Meat and Gas, a Sensory Experience

24 May

The harlequin pattern of the metal plate lining the Kogi truck reflects a fun house like image of the hungry patrons queued along the pavement. Strolling up to the infamous truck serving a hybrid of Korean and Mexican fare is an experience of curious synesthesia. A faint cloud of exhaust cleanses the palette, while the smell of sweat and dripping meat catalyzes a primal urge to consume. Like a scent hound, your nose detects a smell then moves to an associated color.

The smell of sweat.

Ah, that must be the Mexican laborer in the sweat stained blue polo. Does such a foul odor make the blue hue of his shirt even more vivid?

The noxious, yet addictive smell of gasoline.

Yes, that must be the chrome tail pipes.

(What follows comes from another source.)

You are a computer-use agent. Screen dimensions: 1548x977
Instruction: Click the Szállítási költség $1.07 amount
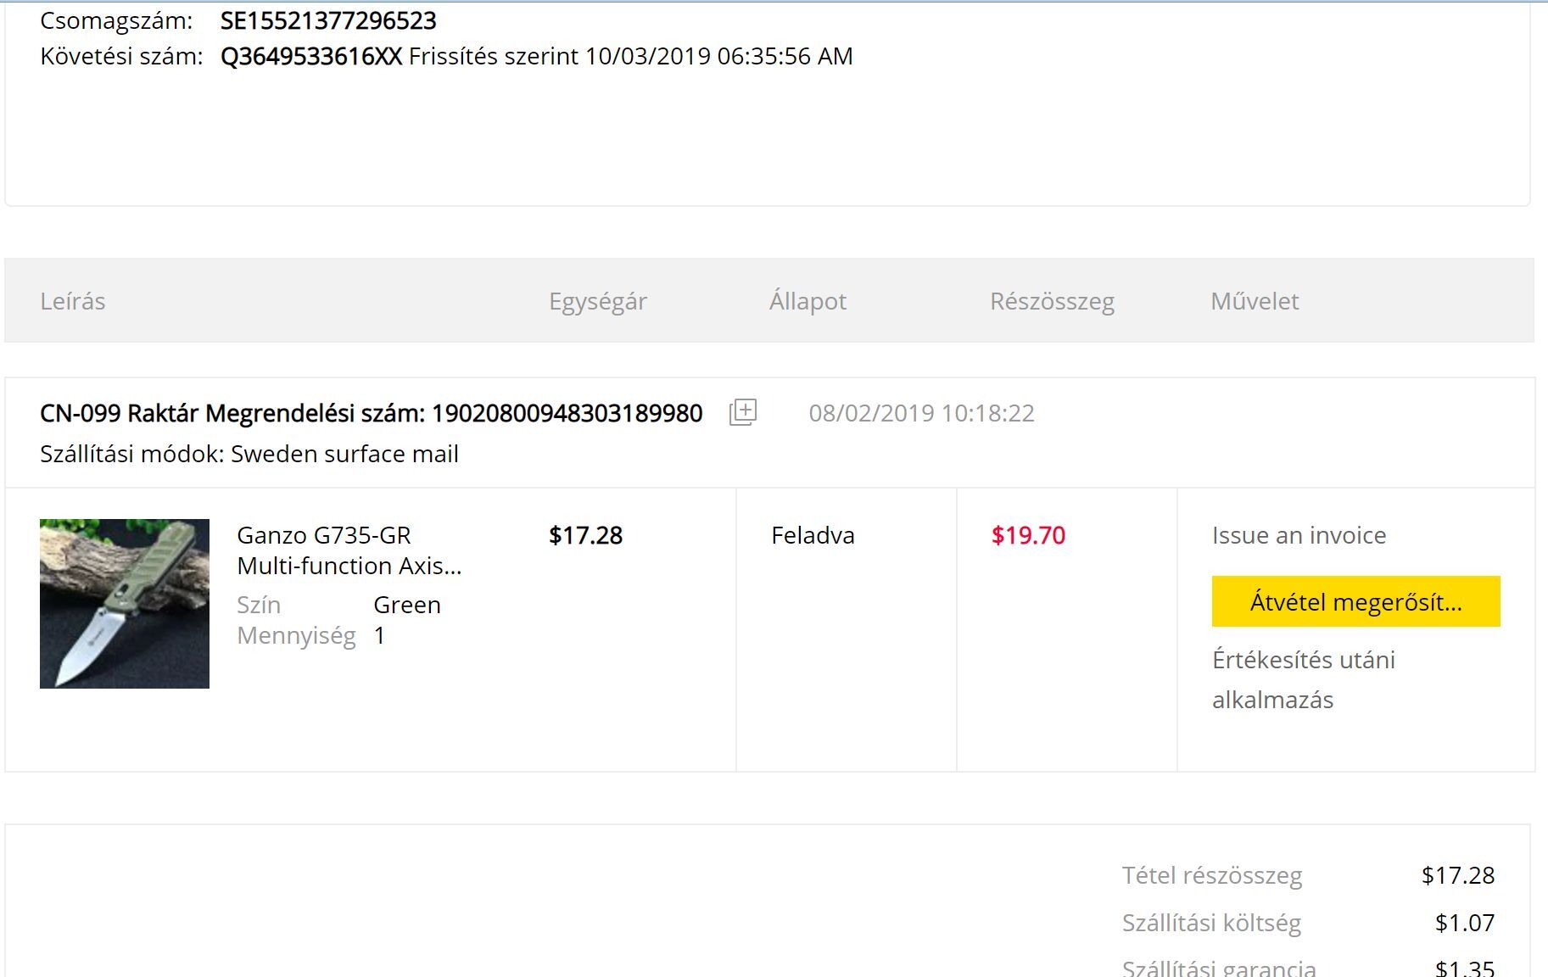pyautogui.click(x=1464, y=923)

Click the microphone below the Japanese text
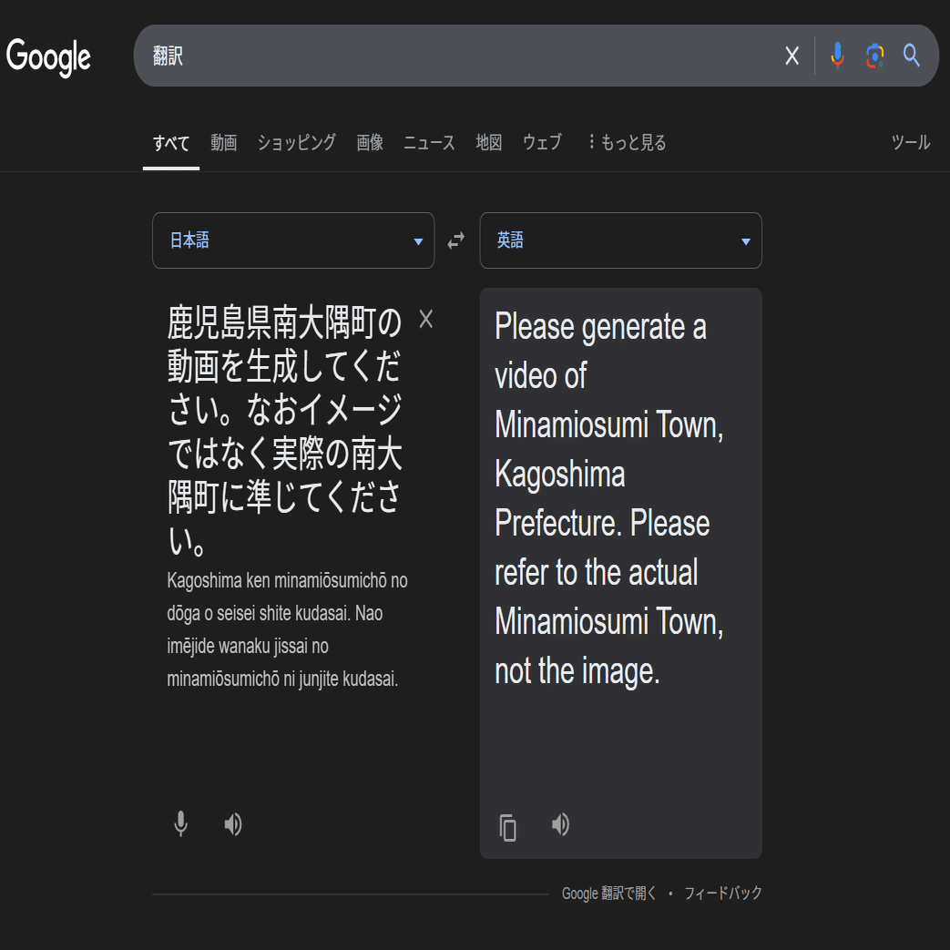point(181,824)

Why does the smell of gasoline trigger a nostalgic yearning for barbeques and outdoor adventure?

What other motley smells fill the air? I close my eyes and count them. The aroma of cheap perfume from the girl from the pharmacy. Her face is caked in makeup and the oily residue of a taco hangs from her protruded lip like a tear. Does the sweet perfume make the meat taste sweeter?

A man with a cracked thumbnail lights a slim cigarette. The thick Kogi dog in his hand contrasts starkly with the narrow cigarette.

The smell of tobacco.

A memory flashes through my head of the Korean businessmen shrouded in the shadows of the skyscrapers of Teheran-ro in Seoul.

At last, the spicy short rib taco is in my hand. The warm simmering fat drips into my palm. I open my mouth and chew.

Sweat, gasoline, cheap perfume and tobacco. The pungent aroma of roasted meat.

This is the essence of Kogi.

Cheap gourmet.

The pharmacy worker’s delight.

The smoker’s respite from a cigarette.

The fat drips like a tear.

Afterword: I chose to focus on the sense of smell for my blog entry because I believe it is a sense often trumped by the sense of sight. Sometimes in life we forget to pause and take a good whiff.